Service Wali Bahu (Translation: "Working Daughter-in-law"; international Title: Bride With Benefits) is an Indian television drama show, which premiered on 23 February 2015 and It airs on Zee TV. The show produced by Raakesh Paswan, under Village Boy Production. The show starring with Abhishek Rawat and Kratika Sengar in lead roles.
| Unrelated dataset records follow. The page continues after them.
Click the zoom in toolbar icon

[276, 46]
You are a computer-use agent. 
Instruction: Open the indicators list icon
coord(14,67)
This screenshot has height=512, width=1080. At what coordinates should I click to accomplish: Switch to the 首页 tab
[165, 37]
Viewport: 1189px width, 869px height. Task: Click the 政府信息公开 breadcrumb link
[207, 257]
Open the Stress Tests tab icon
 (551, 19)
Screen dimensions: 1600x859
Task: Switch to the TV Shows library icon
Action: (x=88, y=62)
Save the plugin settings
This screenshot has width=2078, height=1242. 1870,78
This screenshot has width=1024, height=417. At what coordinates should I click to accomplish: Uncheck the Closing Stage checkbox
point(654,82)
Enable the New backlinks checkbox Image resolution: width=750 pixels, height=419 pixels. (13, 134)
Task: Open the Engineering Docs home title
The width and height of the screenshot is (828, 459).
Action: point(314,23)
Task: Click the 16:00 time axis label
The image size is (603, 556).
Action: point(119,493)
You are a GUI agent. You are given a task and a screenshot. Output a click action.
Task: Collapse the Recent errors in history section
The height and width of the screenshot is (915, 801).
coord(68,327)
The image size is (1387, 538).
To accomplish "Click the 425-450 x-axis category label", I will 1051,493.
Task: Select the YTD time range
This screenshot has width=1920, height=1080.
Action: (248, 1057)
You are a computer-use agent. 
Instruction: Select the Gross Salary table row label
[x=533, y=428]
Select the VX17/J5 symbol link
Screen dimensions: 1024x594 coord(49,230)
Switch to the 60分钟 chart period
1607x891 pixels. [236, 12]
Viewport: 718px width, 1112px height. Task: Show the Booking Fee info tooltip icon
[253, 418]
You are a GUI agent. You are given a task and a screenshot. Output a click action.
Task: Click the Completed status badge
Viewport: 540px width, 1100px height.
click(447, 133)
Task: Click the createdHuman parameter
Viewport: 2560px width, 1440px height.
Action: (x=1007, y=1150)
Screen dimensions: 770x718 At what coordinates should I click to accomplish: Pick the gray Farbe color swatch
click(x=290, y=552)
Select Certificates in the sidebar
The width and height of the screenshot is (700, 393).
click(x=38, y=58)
The show also feature Akshara Singh, Vineet Kumar Chaudhary, Atul Srivastava, Pratichee Mishra, Ramakanth Daayama and Meena Mir in pivotal roles.

==Cast==
- Kratika Sengar Dheer as Payal Dev Prasad
- Abhishek Rawat as Dev Jogeshwar Prasad
- Atul Srivastava as Jogeshwar Prasad(Natru), Dev's Father, Payal's Father-in-law
- Vineet Kumar Chaudhary as Ayodhya Prasad
- Akshara Singh as Gulkand Ayodhya Prasad
- Rammakanth Daayama as Bhuvneshwar Rai, Payal's Father
- Pratichee Mishra as Santoshi Prasad, Payal's Mother-in-law
- Meena Mir as Indu Rai
- Rocky Verma as Dubeyji (Secretary)

==Production and casting==
The show is produced by Raakesh Paswan, under his own Village Boy Productions. The show feature actors Abhishek Rawat and Kratika Sengar in lead roles. Actor Abhishek Rawat is playing the role of Dev, a jobless person, And actress Kratika Sengar is playing the role of Payal, a civil engineer.

The show was promoted in Delhi on 20 February 2015.